▼

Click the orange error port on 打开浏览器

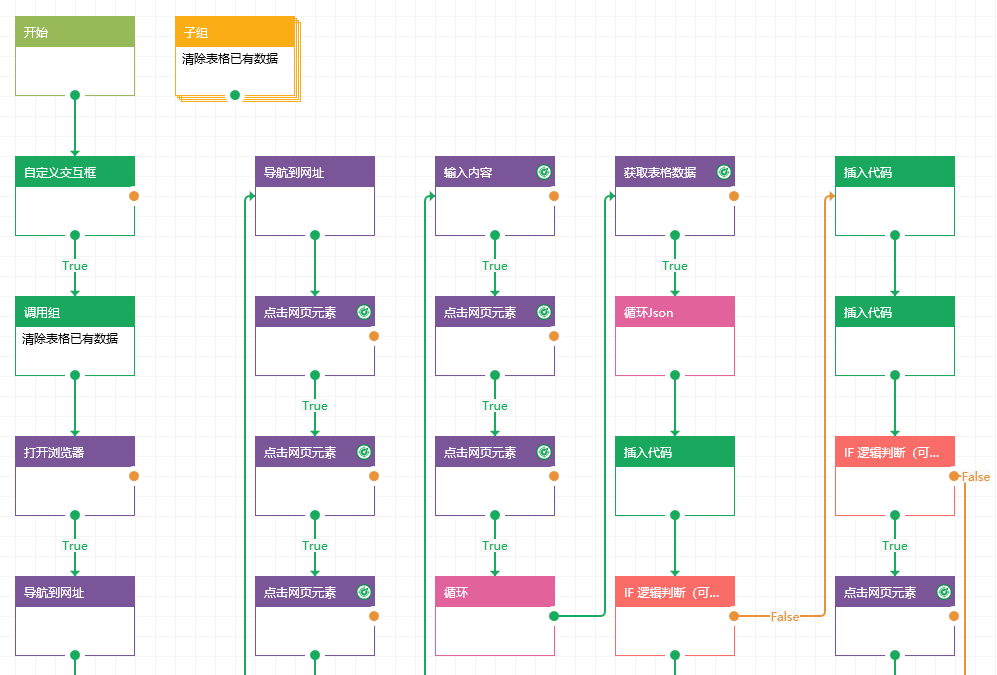coord(134,476)
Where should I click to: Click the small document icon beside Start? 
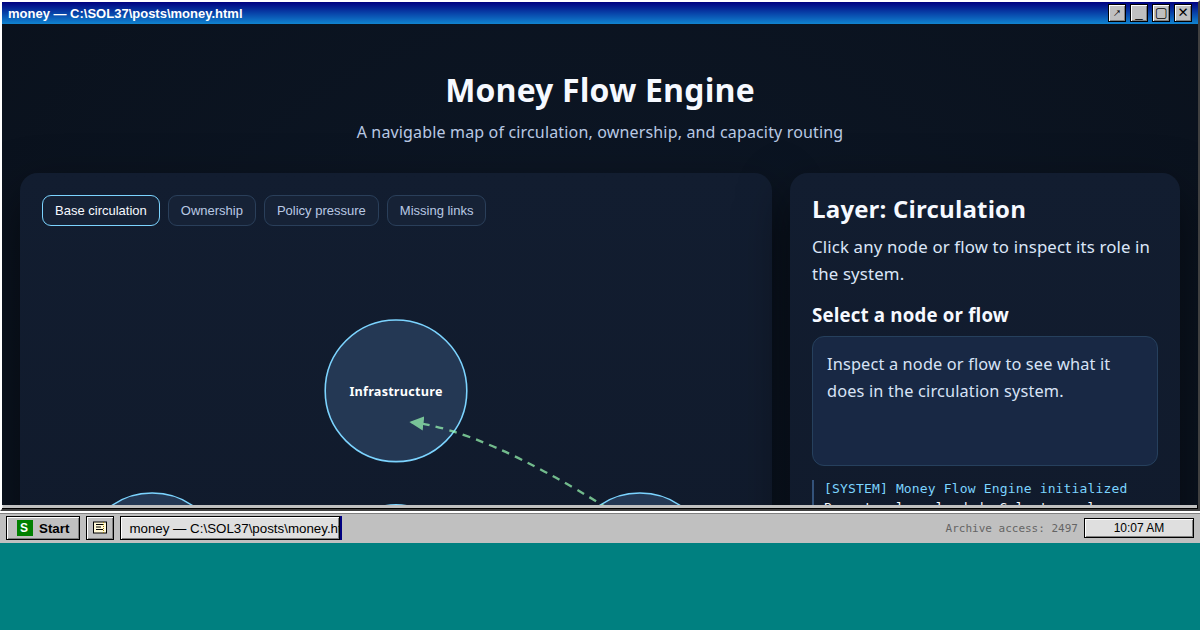[99, 528]
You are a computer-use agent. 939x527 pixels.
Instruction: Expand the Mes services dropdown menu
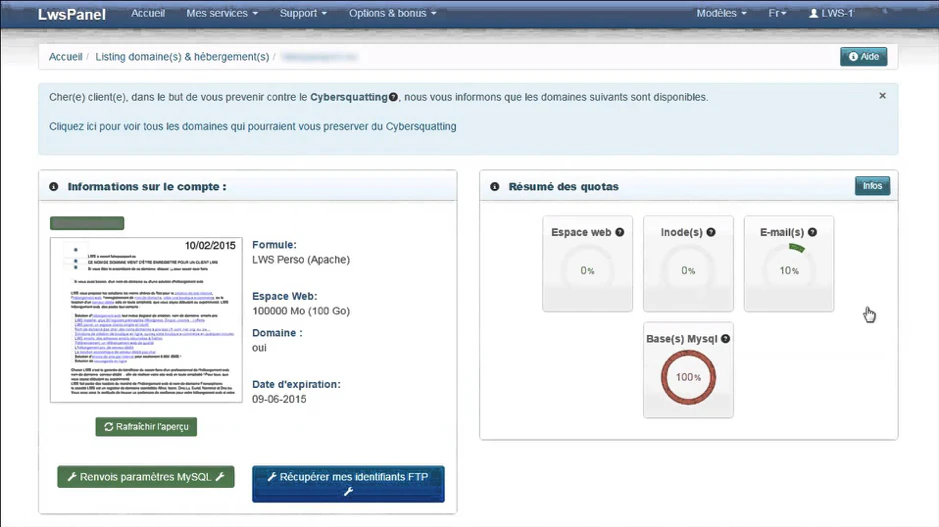pos(222,13)
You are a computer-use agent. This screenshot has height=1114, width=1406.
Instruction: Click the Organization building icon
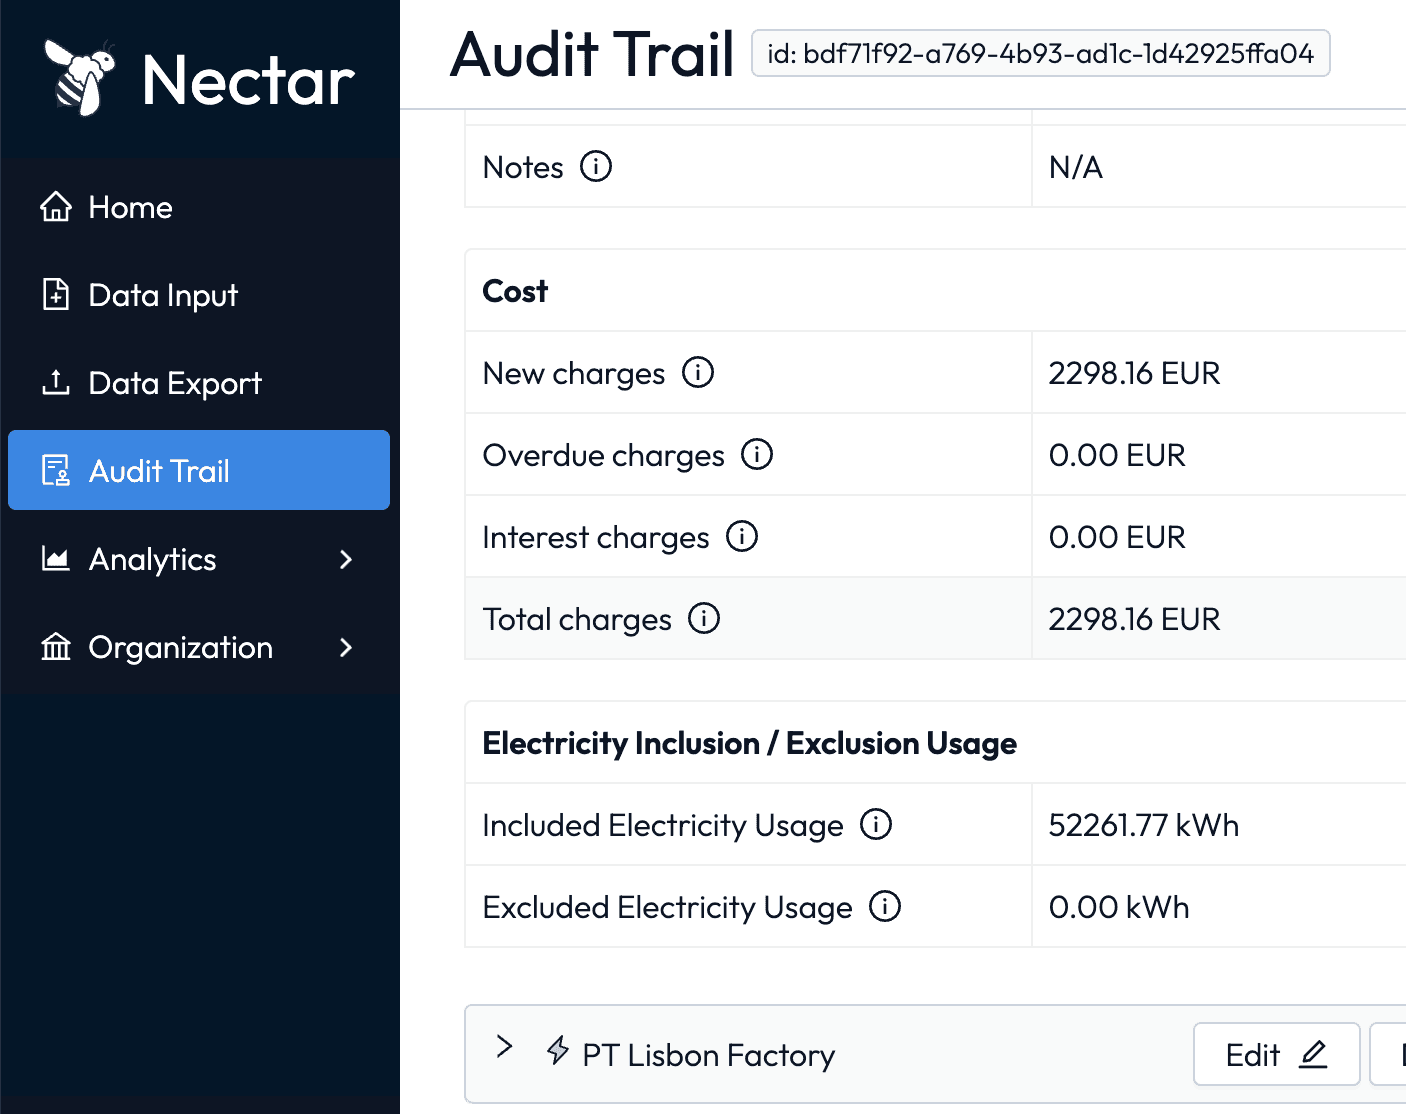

▲

» ACTIVITY
Restate word for word the lines from the one with "You are a computer-use agent. This" to the end of the material, both included. Do not include the pictures.

» RESPONSE BELOW
You are a computer-use agent. This screenshot has height=1114, width=1406.
Instruction: Click the Organization building icon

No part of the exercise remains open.